Ce 16 juin, une policière de 40 ans s'est tiré une balle dans la poitrine au commissariat de Dunkerque. Elle est actuellement hospitalisée à Lille. Elle avait, il y a 15 jours, dénoncé un harcèlement moral. Une enquête administrative a été ouverte. Plusieurs collègues ont été entendus la semaine dernière.
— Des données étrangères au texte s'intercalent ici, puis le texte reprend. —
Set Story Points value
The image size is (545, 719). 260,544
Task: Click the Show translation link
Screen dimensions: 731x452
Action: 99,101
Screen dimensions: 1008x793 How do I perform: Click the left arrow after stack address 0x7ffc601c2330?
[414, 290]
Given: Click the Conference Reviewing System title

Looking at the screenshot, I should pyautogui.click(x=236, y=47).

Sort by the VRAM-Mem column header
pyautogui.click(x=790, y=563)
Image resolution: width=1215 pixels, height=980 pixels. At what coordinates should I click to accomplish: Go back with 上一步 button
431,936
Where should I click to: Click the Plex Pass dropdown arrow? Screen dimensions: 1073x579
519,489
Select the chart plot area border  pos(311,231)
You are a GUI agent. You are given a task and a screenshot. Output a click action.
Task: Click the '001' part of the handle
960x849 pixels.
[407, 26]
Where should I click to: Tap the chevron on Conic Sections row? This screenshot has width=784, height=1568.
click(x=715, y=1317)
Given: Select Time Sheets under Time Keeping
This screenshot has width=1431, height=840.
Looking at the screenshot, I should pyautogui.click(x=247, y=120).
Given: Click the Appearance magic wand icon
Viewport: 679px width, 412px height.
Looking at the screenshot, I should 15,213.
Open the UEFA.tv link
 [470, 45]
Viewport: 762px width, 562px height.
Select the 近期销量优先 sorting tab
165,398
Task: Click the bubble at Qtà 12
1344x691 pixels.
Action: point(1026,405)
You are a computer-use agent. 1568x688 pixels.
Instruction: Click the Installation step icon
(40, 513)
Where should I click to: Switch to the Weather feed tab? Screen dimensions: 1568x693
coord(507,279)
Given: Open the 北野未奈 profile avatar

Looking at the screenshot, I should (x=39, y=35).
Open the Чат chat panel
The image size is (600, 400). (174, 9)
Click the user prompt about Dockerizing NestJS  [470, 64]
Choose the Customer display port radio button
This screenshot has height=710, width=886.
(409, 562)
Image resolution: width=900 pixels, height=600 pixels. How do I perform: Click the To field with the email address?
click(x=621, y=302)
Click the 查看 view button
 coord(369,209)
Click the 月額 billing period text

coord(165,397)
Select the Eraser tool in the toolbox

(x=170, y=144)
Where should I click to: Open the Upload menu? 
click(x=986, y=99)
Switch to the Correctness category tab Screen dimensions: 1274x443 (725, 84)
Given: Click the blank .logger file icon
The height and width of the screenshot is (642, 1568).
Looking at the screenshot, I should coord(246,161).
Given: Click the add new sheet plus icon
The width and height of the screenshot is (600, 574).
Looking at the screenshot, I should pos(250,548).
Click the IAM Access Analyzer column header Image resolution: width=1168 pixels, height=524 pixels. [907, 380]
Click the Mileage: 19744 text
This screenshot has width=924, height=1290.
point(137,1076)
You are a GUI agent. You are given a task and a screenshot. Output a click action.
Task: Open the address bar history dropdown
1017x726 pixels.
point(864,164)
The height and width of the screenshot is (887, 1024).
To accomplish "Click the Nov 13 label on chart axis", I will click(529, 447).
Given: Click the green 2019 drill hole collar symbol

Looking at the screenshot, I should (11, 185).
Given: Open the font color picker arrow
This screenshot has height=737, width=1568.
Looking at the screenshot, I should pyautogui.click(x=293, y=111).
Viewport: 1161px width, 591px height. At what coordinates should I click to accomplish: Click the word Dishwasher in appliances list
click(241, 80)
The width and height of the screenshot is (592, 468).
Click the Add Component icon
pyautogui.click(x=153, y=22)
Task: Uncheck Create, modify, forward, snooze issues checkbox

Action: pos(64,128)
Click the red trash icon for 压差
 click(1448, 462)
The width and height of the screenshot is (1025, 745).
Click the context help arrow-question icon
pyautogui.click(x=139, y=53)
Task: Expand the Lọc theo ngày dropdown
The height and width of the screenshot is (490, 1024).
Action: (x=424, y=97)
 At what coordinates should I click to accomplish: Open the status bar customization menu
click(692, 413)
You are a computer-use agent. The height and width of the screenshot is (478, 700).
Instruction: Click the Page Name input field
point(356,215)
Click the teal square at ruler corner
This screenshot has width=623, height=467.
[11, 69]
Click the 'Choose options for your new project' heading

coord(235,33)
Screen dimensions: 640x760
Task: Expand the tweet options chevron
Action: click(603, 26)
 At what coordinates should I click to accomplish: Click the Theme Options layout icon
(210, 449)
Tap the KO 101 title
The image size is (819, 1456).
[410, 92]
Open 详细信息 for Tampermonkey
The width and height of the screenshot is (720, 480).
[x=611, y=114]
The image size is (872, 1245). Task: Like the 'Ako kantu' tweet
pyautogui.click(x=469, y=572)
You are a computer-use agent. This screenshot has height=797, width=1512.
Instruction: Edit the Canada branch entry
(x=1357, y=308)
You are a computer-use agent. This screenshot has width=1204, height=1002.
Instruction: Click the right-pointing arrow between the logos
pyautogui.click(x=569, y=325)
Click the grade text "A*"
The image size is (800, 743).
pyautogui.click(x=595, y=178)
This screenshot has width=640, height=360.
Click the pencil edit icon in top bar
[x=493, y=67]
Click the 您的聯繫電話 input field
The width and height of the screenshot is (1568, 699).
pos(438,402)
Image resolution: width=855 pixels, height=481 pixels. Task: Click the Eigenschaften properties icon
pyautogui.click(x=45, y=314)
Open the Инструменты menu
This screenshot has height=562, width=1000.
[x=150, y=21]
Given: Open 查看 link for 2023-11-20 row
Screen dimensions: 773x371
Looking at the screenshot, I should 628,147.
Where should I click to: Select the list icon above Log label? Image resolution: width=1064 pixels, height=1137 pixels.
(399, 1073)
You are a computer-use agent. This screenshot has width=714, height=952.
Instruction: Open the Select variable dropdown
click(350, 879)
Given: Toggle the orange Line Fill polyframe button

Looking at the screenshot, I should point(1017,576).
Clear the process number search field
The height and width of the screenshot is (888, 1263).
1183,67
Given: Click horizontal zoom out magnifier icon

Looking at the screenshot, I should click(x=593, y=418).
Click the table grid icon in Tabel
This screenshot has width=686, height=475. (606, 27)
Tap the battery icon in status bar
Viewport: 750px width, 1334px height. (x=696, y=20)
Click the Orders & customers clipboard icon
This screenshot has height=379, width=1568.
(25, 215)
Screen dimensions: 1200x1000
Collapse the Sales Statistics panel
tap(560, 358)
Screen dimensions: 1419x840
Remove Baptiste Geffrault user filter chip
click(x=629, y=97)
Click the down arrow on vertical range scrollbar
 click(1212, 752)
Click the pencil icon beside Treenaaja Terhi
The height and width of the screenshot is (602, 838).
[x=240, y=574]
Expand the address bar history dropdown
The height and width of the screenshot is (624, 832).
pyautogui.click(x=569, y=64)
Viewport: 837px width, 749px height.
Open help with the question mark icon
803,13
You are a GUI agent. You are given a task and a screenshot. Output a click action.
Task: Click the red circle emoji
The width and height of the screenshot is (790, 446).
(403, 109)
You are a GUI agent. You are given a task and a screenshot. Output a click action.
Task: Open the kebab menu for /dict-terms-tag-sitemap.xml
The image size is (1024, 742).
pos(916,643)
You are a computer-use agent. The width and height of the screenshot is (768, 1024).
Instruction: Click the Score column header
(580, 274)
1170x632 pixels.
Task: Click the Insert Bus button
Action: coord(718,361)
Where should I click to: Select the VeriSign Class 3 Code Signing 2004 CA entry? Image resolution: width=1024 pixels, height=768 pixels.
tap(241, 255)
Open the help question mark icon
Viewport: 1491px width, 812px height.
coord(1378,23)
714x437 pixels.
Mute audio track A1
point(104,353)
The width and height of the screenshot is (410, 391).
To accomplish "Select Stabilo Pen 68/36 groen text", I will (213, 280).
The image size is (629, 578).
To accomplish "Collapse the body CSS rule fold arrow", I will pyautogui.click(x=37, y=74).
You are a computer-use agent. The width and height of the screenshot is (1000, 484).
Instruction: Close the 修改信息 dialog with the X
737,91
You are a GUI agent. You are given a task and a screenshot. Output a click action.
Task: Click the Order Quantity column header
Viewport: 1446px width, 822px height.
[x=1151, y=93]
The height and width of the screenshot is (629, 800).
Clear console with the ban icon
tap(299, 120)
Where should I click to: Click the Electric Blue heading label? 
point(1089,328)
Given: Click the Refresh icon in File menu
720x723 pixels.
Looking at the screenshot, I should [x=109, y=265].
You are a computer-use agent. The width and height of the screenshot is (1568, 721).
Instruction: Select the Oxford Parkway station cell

"Je vous ai alertés car la souffrance au travail à la csp (circonscription de sécurité publique) de Dunkerque est quotidienne et qu'il est plus facile de dire qu'un suicide est lié à la vie privée qu'à la vie professionnelle. Vous savez la problématique des suicides de policiers est aussi de savoir si c'est lié à un management défiant ou toxique", explique Philippe Dupré, le délégué syndical Unité SGP police, basé à Lille. "Or là, on peut vraiment se poser la question, puisqu'il y a 15 jours, elle avait alerté le directeur départemental d'une souffrance au travail liée au harcèlement moral par sa hiérarchie".
Prise au sérieux, cette alerte a provoqué l'ouverture d'une enquête administrative et "plusieurs collègues ont ensuite été entendus comme victimes, jeudi 9 juin".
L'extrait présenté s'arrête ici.